Sparse-Smooth Spatially Varying Coefficient Quantile Regression

We develop a convex framework for spatially varying coefficient quantile regression that, for each predictor, separates a location-invariant \emph{global} effect from a \emph{spatial deviation}. An adaptive group penalty selects whether a predictor varies over space, while a graph\textendash Laplacian quadratic promotes spatial continuity of the deviations on irregular networks. The formulation is identifiable via degree-weighted centering and scales with sparse linear algebra. We provide two practical solvers\textemdash an ADMM algorithm with closed-form proximal maps for the check loss and a smoothed proximal-gradient scheme based on the Moreau envelope\textemdash together with implementation guidance (projection for identifiability, stopping diagnostics, and preconditioning).

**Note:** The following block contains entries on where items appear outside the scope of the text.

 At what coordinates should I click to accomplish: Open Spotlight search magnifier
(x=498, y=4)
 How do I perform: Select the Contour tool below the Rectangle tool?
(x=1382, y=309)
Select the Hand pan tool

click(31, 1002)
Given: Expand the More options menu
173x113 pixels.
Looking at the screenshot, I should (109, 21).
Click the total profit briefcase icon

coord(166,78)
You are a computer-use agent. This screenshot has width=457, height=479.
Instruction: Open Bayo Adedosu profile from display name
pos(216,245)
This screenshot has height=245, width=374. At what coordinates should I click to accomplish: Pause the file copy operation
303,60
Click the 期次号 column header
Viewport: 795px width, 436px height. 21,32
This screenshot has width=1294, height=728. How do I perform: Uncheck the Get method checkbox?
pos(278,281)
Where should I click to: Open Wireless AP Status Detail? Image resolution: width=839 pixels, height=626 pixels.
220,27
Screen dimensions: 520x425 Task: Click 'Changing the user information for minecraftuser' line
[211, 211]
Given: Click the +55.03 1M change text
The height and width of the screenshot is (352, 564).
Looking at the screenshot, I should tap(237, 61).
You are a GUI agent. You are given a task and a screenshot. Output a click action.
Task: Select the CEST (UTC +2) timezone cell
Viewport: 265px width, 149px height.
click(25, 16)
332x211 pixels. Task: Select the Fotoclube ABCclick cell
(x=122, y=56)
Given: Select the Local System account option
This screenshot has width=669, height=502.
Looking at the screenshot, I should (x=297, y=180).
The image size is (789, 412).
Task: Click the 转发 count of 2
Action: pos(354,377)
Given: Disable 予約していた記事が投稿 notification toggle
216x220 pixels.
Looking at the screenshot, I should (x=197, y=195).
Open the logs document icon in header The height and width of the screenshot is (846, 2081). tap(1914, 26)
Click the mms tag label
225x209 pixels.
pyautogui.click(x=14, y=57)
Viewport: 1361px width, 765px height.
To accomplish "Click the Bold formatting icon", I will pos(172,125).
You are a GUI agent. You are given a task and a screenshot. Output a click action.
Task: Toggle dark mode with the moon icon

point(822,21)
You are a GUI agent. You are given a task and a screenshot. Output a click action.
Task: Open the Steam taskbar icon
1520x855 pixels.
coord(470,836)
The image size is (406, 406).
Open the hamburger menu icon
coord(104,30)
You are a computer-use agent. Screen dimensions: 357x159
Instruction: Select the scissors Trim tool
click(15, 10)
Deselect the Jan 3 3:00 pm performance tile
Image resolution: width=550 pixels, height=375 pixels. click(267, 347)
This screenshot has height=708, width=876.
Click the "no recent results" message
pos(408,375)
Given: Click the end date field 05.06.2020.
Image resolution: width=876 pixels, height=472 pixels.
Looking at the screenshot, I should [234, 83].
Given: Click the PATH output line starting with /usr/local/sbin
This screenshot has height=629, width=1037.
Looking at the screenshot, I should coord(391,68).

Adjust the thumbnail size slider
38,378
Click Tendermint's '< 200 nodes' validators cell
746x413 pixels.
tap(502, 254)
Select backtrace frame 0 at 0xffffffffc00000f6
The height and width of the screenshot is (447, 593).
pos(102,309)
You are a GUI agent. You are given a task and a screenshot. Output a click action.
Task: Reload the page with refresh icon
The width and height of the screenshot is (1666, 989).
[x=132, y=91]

Under mild conditions on the sampling design, covariates, error density, and graph geometry, we establish selection consistency for the deviation groups, mean-squared error bounds that balance Laplacian bias and stochastic variability, and root-\(n\) asymptotic normality for the global coefficients with an oracle property. Simulations mimicking air-pollution applications demonstrate accurate recovery of global vs.\ local effects and competitive predictive performance under heteroskedastic, heavy-tailed noise. We discuss graph construction, spatially blocked cross-validation (to prevent leakage), and options for robust standard errors under spatial dependence.